4 Exemption 6 permits a federal agency to withhold from disclosure “personnel and medical files” if disclosure “would constitute a clearly unwarranted invasion of personal privacy.”  5 U.S.C. § 552(b)(6).  The corresponding FOIA statute exempts personnel files, the disclosure of which “would constitute an invasion of personal privacy.”  29 Del. C. § 10002(l)(1).  The reference to “clearly unwarranted” in the Federal Act indicates that a balancing of private rights against public rights is required.  See Reporters Comm., 489 U.S. at 776.  Though Delaware’s FOIA does not expressly include the “clearly unwarranted” language, the same balancing test has been applied in determining rights under FOIA given the qualified nature of privacy rights under Delaware common law.  See Att’y Gen.
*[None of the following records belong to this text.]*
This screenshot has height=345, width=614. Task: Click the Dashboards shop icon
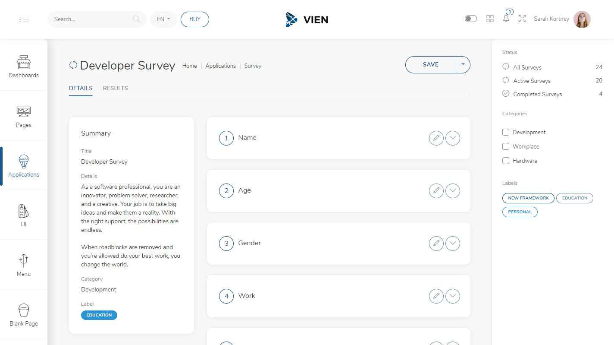24,62
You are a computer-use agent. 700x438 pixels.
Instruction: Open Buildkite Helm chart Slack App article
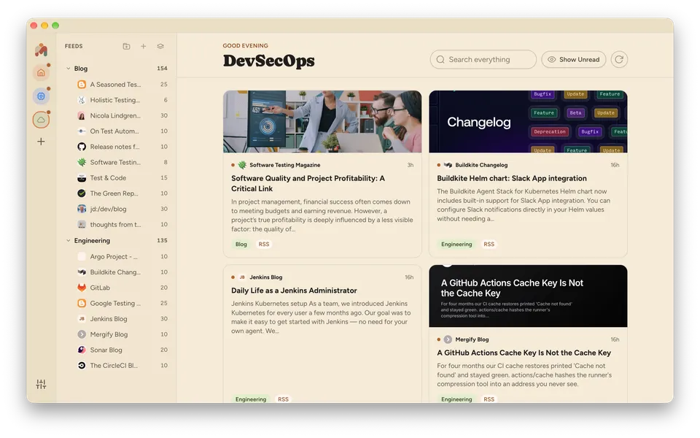(512, 178)
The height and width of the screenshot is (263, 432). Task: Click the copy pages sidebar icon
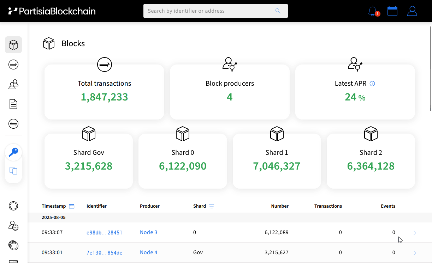point(13,171)
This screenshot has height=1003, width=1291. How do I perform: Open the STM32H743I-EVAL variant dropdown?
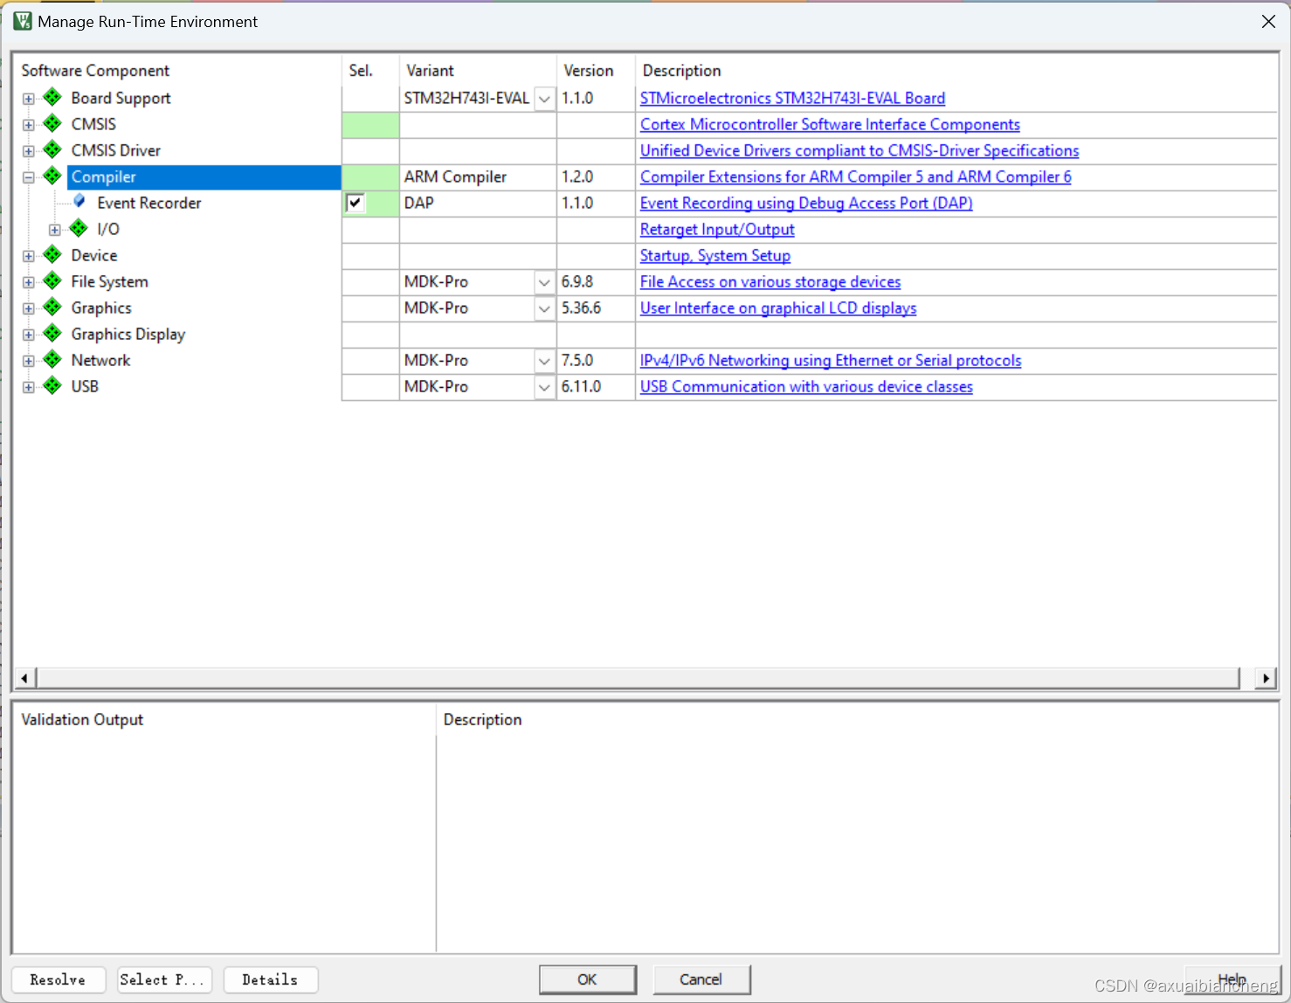tap(544, 99)
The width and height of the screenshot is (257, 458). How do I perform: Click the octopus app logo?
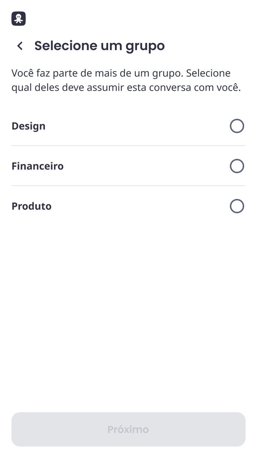[19, 19]
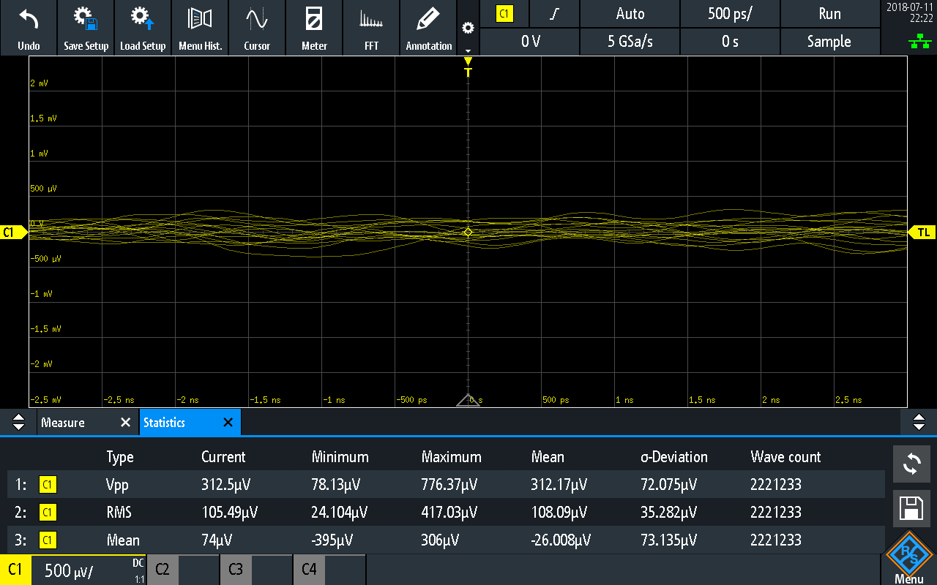
Task: Toggle the Run acquisition button
Action: tap(829, 14)
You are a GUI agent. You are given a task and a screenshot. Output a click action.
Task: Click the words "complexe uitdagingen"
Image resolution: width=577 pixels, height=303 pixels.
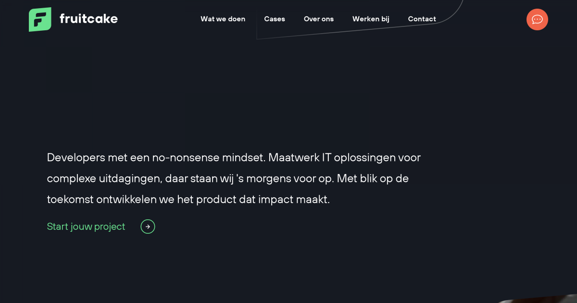(103, 178)
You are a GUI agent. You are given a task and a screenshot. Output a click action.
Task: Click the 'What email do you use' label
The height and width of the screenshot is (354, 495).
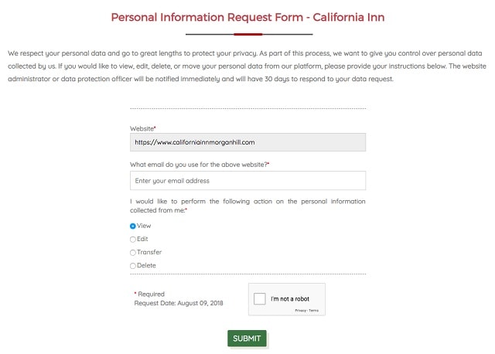tap(200, 165)
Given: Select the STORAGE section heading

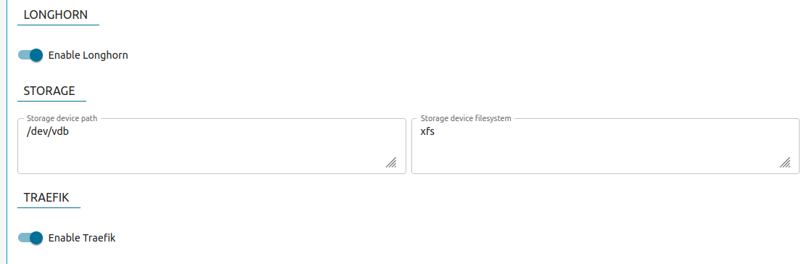Looking at the screenshot, I should [49, 91].

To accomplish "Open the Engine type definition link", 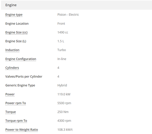I will [14, 15].
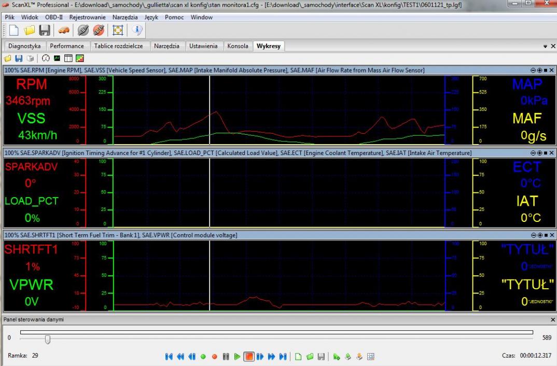Open the tab list dropdown arrow
The image size is (557, 366).
click(x=544, y=46)
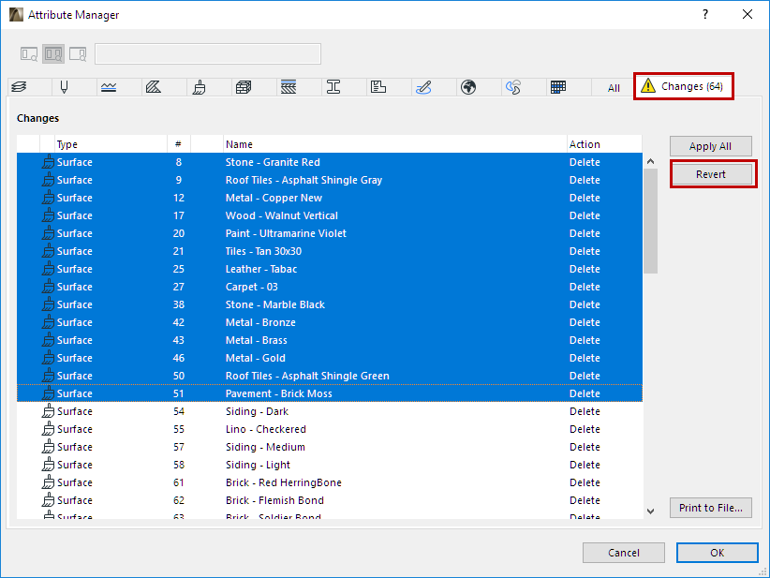Click the scrollbar down arrow in list
The image size is (770, 578).
tap(650, 511)
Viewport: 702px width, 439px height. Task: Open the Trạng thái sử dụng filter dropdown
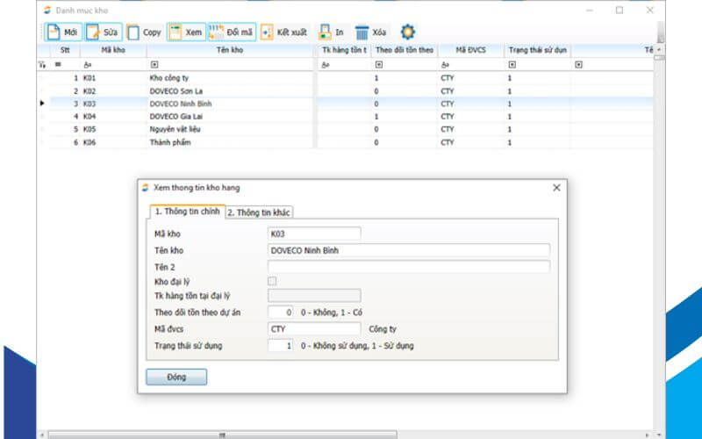click(x=511, y=65)
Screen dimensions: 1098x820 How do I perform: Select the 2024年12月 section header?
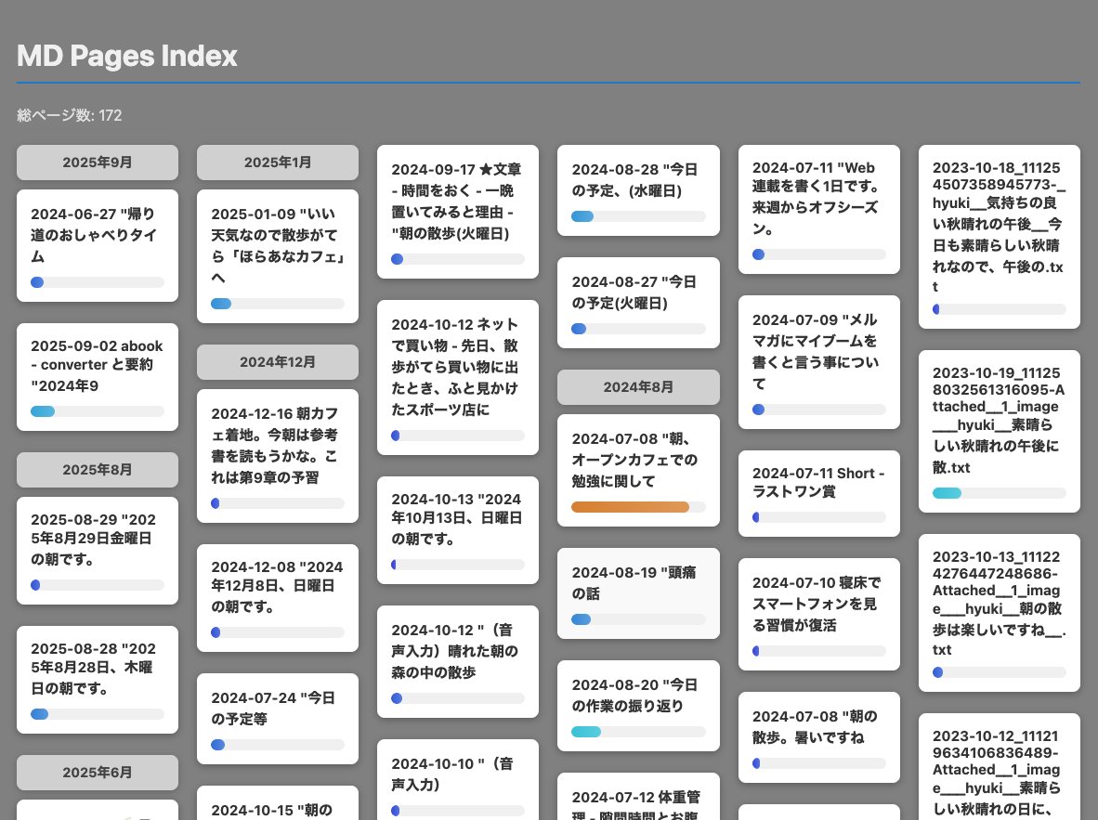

Op. 10-IB09.

5 We note that Neely and Dorsett both were decided under Exemption 7(C) of the Federal Act, which, similar to Exemption 6, permits federal agencies to withhold documents or redact information contained in law enforcement files if disclosure “could reasonably be expected to constitute an unwarranted invasion of personal privacy.”  5 U.S.C. § 552(b)(7)(C).

6 This Office previously granted TNJ with access to the names and salary information for all Wilmington police officers, including the members of the Security Detail, in accordance with our prior determination in Att’y Gen. Op. 12-IIB10 (July 27, 2012) (“[B]ecause the compensation records of Wilmington police officers are public records in the custody of the City and because no exemptions from disclosure apply, the City’s refusal to disclose those records to the requestor violates FOIA.”).  That opinion reflects a fundamental policy-based determination that the public’s interest in knowing the salaries of persons paid with public funds typically outweighs any privacy interest an employee may have in such information.  See Gannett Co., Inc. v. Christian, Civ. A. 82M-DE-26, 1983 WL 473048, *1 (Del. Super. Aug. 19, 1983); Att’y Gen. Op. 12-IIB10.  That presumption does not apply where, as here, the public employees in question have valid and unique privacy interests in the nondisclosure of their names.

7 We note that TNJ has not pointed to any irregularities or other concerns with respect to the salary information it received.

8 We note that petitioner asserts that the City waived its right to redact the names of the members of the Security Detail by virtue of certain press releases that apparently disclosed the names of one former and one current member of the Security Detail.  We previously have suggested that a public body might waive FOIA exemption rights through voluntary public disclosure.  See Att’y Gen. Op. 09-IB06 (June 9, 2009).  The City has described the disclosures as “inadvertent.”  (Resp., p. 2, n.1.)  We accept the City’s explanation and therefore do not find in this case a knowing or intentional waiver of FOIA exemption rights.  In any event, we would be hesitant to find a waiver of FOIA rights in this case because of the effect such finding may have on the rights of third parties.